When Marc gets something in his head, he is relentless, I thought.

Luckily, I also had a little bit of cash left over from grocery shopping. I went and grabbed the two hundred dollars I had hidden, and motioned to Marc, “Let’s go.”

Our first stop was Wal-Mart.

As Rocky had predicted, I couldn’t afford any of the laptops there.

We headed over to Best Buy. Maybe we could find something on sale.

I couldn’t afford anything there either.

Marc looked discouraged.

“Mom, we’re never going to be able to buy two laptops.” He sighed.

“Don’t give up hope yet, Marc!” I said, although I was thinking the same thing. “Let’s go to Job Lot.”

“Okay,” Marc agreed, not wanting to give up hope. “Do you think we can afford something there?”

“We’ll find out.” I said, as we parked the car and entered the store.

All of the electronics were displayed in the front of the store. We stood with our backs to the cash registers, staring at shelves of tablets. They didn’t have any laptops.

“It’s getting late,” I said. “Why don’t we just get two tablets. They’re less expensive and you can do the same things on a tablet that you can on a laptop.”

“They can’t be tablets, Mom.” Marc replied, “Our school said they have to be laptops.”

“Well, not everyone can afford laptops…” I began to say, when from behind me I heard the voice of the cashier…

“Ma’am you’re $36.00 short. Do you have another $36.00?”

I heard a woman’s voice reply, “That’s all I have. I don’t know what I’m going to do, I need this tablet for work tomorrow.”

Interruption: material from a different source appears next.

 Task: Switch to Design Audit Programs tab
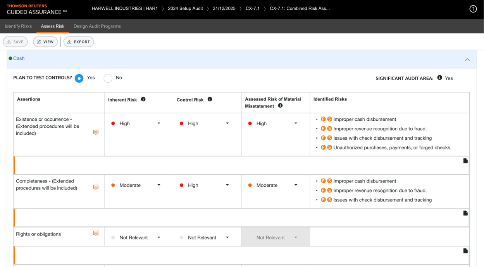(97, 26)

Without turning around, I pulled $36.00 out of my pocket and passed it over my shoulder to the cashier.

The cashier completed the woman’s transaction, as Marc and I began to argue.

“Mom, why would you do that?” Marc said, raising his voice, “We don’t even have enough money and Rocky and I need laptops for school.”

“Marc, lower your voice.” I instructed, “We’ll get your laptops.”

Angrily, Marc turned and headed towards the exit of the store, as I quickened my pace to catch up with him.

“Marc, wait up!” I yelled.

A woman I had never seen before stood in front of Marc and stopped us both in our tracks… She was crying.

“I just want to thank you for what you did for me.” She said.

I realized it must have been the woman for whom I had just paid off the remainder of her purchase.

“I took the bus here,” she continued, “With the last bit of money that I had. I was homeless, and Wal-Mart was the only store that would take a chance on hiring me, although I didn’t get enough hours. Now I’m starting a new full-time job tomorrow but I need to have my own computer, that’s why I got the tablet.”

“You’re welcome.” I said, as I gave her a hug and she hugged me back tightly, “Good luck with your new job.”

Marc and I walked to the car in silence.

As we drove away, we both looked toward the bus stop. There stood the woman, waiting for a bus, holding the bag containing her new tablet. She looked happy.

Marc was the first to break the silence in the car.

“Mom, that was really nice what you did for that woman,” he said.

“Everything is Karma, Marc. It all comes back to you. Just follow your heart.” I replied.

“Okay, I get it. ” Marc said, “But how are we going to get two laptops?”

An idea popped into my head.

It was a long shot, and we were running out of time before the stores began to close, but I was determined to get my boys their laptops.

We would have to go to a bad section of town…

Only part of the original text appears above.